Citando poi un’altra sua canzone, Auschwitz, ha aggiunto «parla di ebrei e finisce dicendo: “Io chiedo quando sarà che l’uomo potrà imparare a vivere senza ammazzare e il vento si poserà”. Può sembrare retorica, ma è così che la penso».
Guccini è stanco, ma non piegato. Non suona più la chitarra («l’artrite…»), non ascolta più musica («faccio fatica ad alzare un disco e metterlo sul piatto, e poi quella di oggi…»), non legge più («ed è la cosa che più mi manca: da ragazzino non avevo soldi per comprare libri, ora che me ne mandano a decine a casa posso solo toccarne le copertine»). Soprattutto, spiega ai giovani dell’università statale di Milano, non è più un «biassanot»: «Significa tirar tardi, e a Bologna si tirava sempre tardi, non si andava mai a dormire. Oggi vado a letto alle 23, e mi sta bene così. Una cosa è avere 25-26 anni ed una cosa averne 83».
Ottantatré anni e da dieci, più o meno, si è pensionato da cantautore. Ma Canzoni da intorno nel 2022 è stato certificato disco di platino ed ha vinto la Targa Tenco come miglior album da interprete. Canzoni da osteria è la naturale prosecuzione: è una raccolta di canti popolari selezionati dal Maestro, veri e propri gioielli del repertorio nazionale e internazionale rivisitati in chiave strettamente personale, commovente – la voce fa fatica ad uscire – ricordo di quando la canzone era rito comunitario, ben annaffiato di vino.

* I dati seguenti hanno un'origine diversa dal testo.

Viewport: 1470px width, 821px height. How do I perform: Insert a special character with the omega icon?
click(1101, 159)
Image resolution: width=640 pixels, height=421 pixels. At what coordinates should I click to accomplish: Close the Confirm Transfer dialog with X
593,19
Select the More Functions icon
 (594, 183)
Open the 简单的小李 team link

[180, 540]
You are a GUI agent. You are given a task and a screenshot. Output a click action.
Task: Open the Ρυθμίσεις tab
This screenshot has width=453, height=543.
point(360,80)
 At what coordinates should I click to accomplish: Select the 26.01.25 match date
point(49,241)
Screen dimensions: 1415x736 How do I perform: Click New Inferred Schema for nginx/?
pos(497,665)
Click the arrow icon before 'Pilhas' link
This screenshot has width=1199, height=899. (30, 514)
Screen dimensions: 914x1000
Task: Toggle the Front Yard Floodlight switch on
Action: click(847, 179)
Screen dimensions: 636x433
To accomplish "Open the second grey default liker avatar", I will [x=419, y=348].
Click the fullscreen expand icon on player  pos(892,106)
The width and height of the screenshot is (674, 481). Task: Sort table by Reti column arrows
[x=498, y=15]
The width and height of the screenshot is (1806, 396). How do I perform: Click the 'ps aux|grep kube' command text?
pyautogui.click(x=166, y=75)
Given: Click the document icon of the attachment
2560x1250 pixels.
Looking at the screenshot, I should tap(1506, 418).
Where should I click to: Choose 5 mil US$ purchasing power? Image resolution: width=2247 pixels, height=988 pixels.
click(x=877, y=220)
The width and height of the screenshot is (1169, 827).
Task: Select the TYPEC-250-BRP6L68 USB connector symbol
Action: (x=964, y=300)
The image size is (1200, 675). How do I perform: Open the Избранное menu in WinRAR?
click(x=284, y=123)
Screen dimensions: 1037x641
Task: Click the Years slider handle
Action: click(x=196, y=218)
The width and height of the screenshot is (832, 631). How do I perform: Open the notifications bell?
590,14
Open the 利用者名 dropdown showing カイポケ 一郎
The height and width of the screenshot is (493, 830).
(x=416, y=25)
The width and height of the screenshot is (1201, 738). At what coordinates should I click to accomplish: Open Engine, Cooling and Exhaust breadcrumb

Il viaggio sonoro corre lungo il Sud America con Jacinto Chiclana, El caballo negro, La chacarera del 55 e Sur, fino a cantare dell’amore in ogni sua forma con Amore dove sei, Maria la guerza e La tieta; non mancano le tradizionali Il canto dei battipali in veneto, La maduneina dal Baurgh ‘d San Pir in bolognese, Hava nagila in ebraico, la nostalgica The last thing on my mind e il folk americano in Cotton fields; a chiudere il disco tra il greco e l’italiano, il brano bilingue 21 aprile. Un’ampia varietà di strumenti e sonorità accompagna l’inconfondibile voce di Francesco Guccini, pronta a spaziare tra lingue e generi musicali.
Come per Canzoni da intorto, non a caso l’album fisico più venduto del 2022, anche questo si potrà ascoltare soltanto sul giradischi o nel lettore cd.